Towards the end of The High Republic Phase 1, it seemed like all roads were leading to Dalna. As Phase 2 begins to wind down, the same appears to be true, but this time around, Lydia Kang’s Cataclysm leaves us with many more answers than questions. A small mercy in a book jam packed with action and thrills that will leave you reeling by the end.
The story picks up shortly after the events of Convergence and nearly concurrently with Battle of Jedha as the Eiram/E’ronoh peace talks fell through, and the two planets are facing the prospect of war yet again. Not helping matters are the Path of the Open Hand, who plant two agents on the moon between the warring worlds to entice them to war if the skirmish on Jedha does not.
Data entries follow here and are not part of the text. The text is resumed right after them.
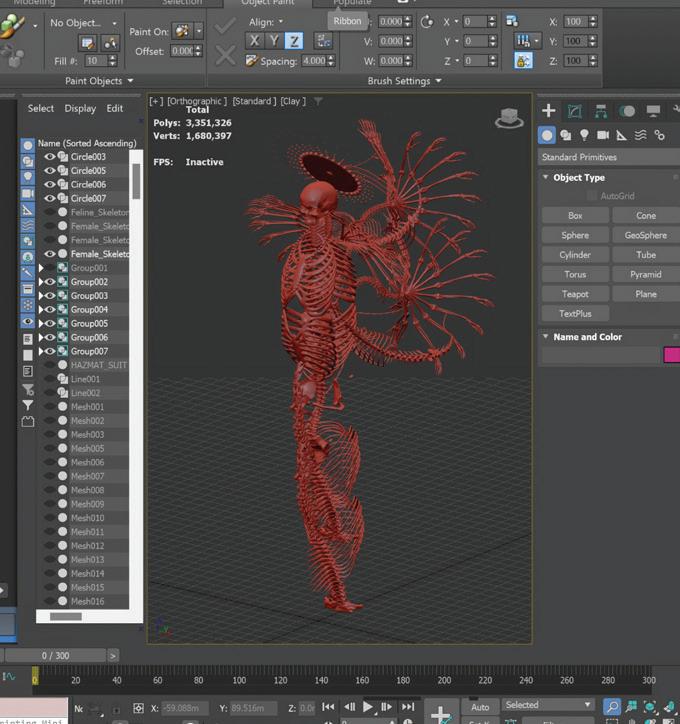
Task: Click the Orthographic viewport label menu
Action: click(196, 101)
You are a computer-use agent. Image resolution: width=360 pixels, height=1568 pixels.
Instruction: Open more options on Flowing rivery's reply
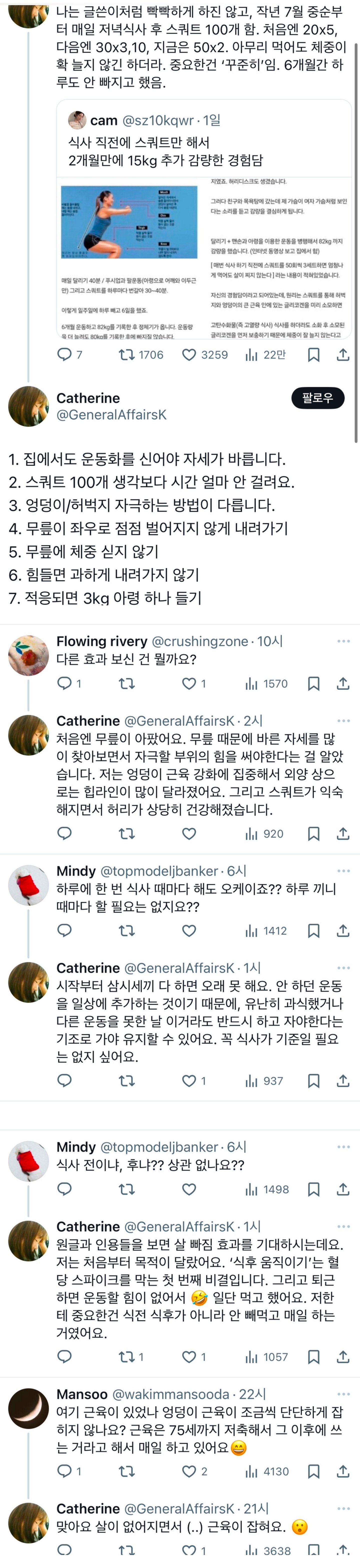point(343,641)
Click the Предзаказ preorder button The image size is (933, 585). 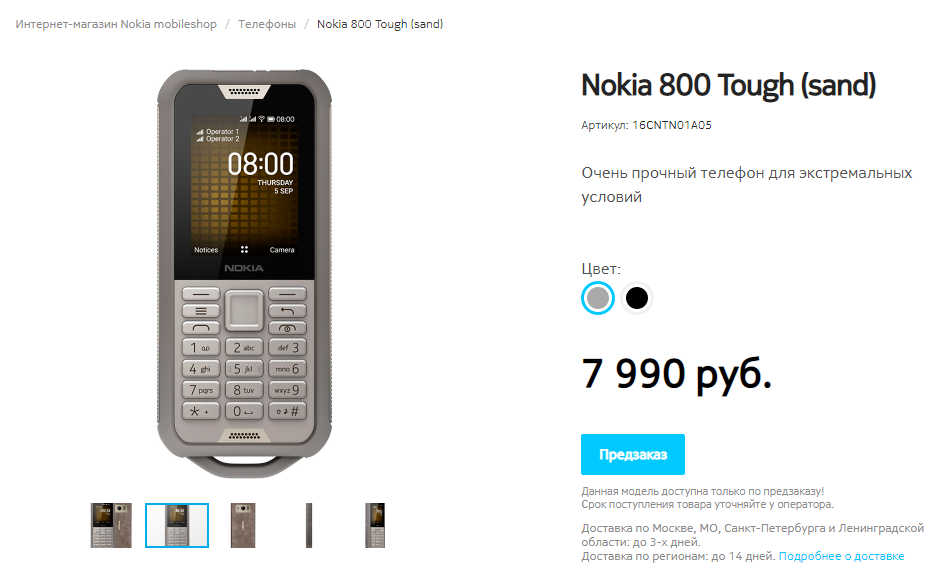coord(633,454)
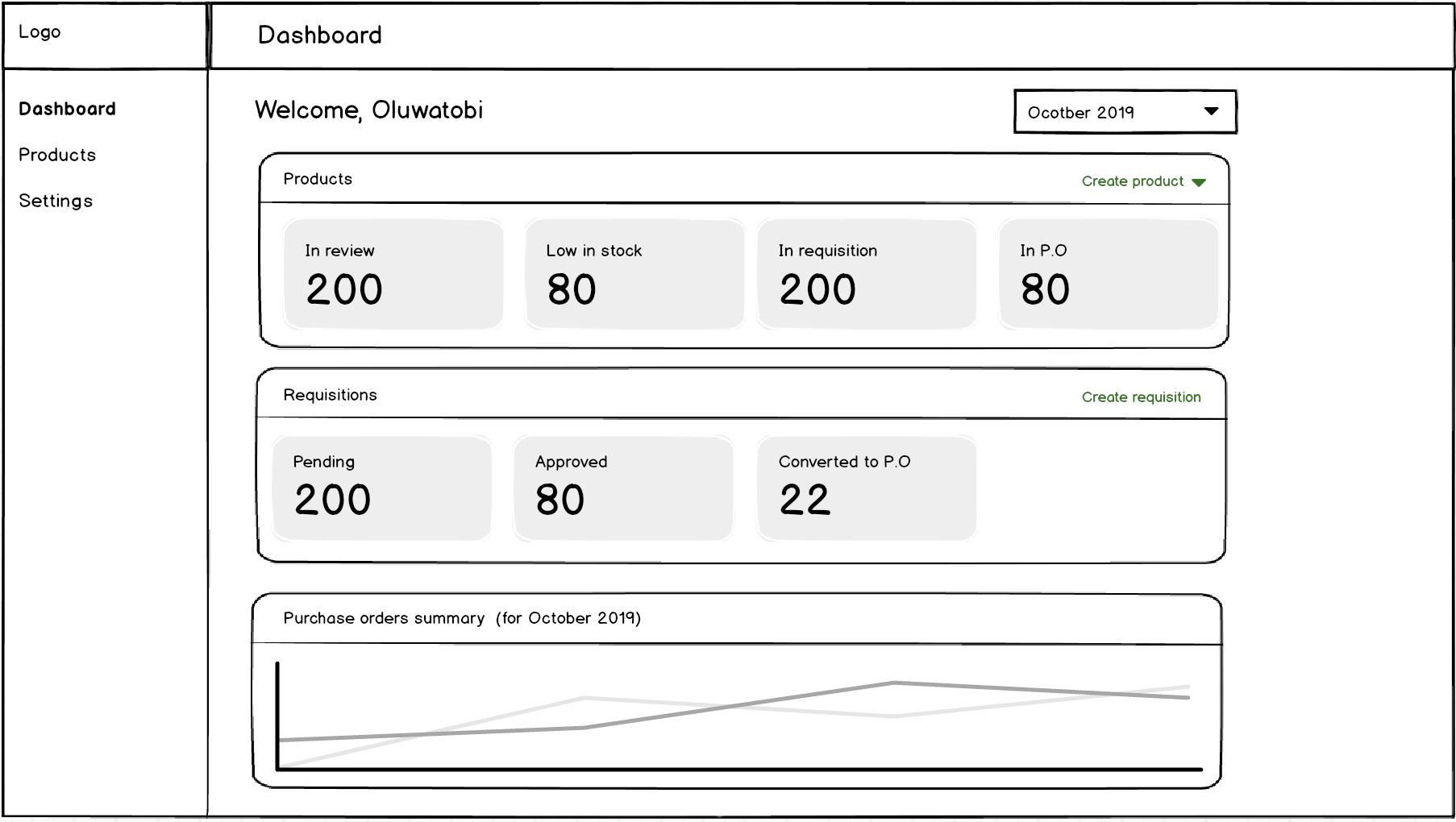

Xiri and Phan-tu, now a married couple, find themselves struggling with what that means for them, exactly. With strongly-held loyalties to their homeworlds, splitting their priorities doesn’t come easily for either of them, no matter how they might feel about one another personally. As they work to keep their planets from going back to war, more and more Jedi find themselves drawn into the conflict, which spreads from the neutral moon to the world of Dalna, in pursuit of the Path of the Open Hand.
Also along for the ride, and engaged in some drama of their own, are Axel Greylark and Gella Nattai, who went their separate ways at the end of Convergence, but are forced back together in Cataclysm when Gella realizes Axel might have information helpful to their fight.
I’ve made no secret of my love for Xiri, Phan-tu, Gella and Axel, and while I love them just as much now, this book was also bittersweet. In a bid to wrap up plot points from the Phase as a whole, and to set us up for the next phase, I feel like I was only just getting to know them, and now we have to say goodbye already, giving the book an overall bitersweet feeling. I’d love to be wrong, though, and to have some of them pop up later on, even after the High Republic initiative wraps up.
For a series that seems to relish in posing as many questions as it answers — meaning Star Wars as a whole, and not just The High Republic — I was surprised with the amount of conclusive, satisfying answers we get to mysteries that have been left hanging over a year since Phase I wrapped up. Plot points I suspected would be relevant were, in fact, relevant and their connection to the events of the “present day” (read: Phase I and III) is made clear. In that respect I can say that although there are still two books to go in Phase II (and however many comics) things are winding down in a very satisfying way.
Cataclysm is out April 4, 2023. Special thank you to Random House Worlds for the advance copy for review purposes.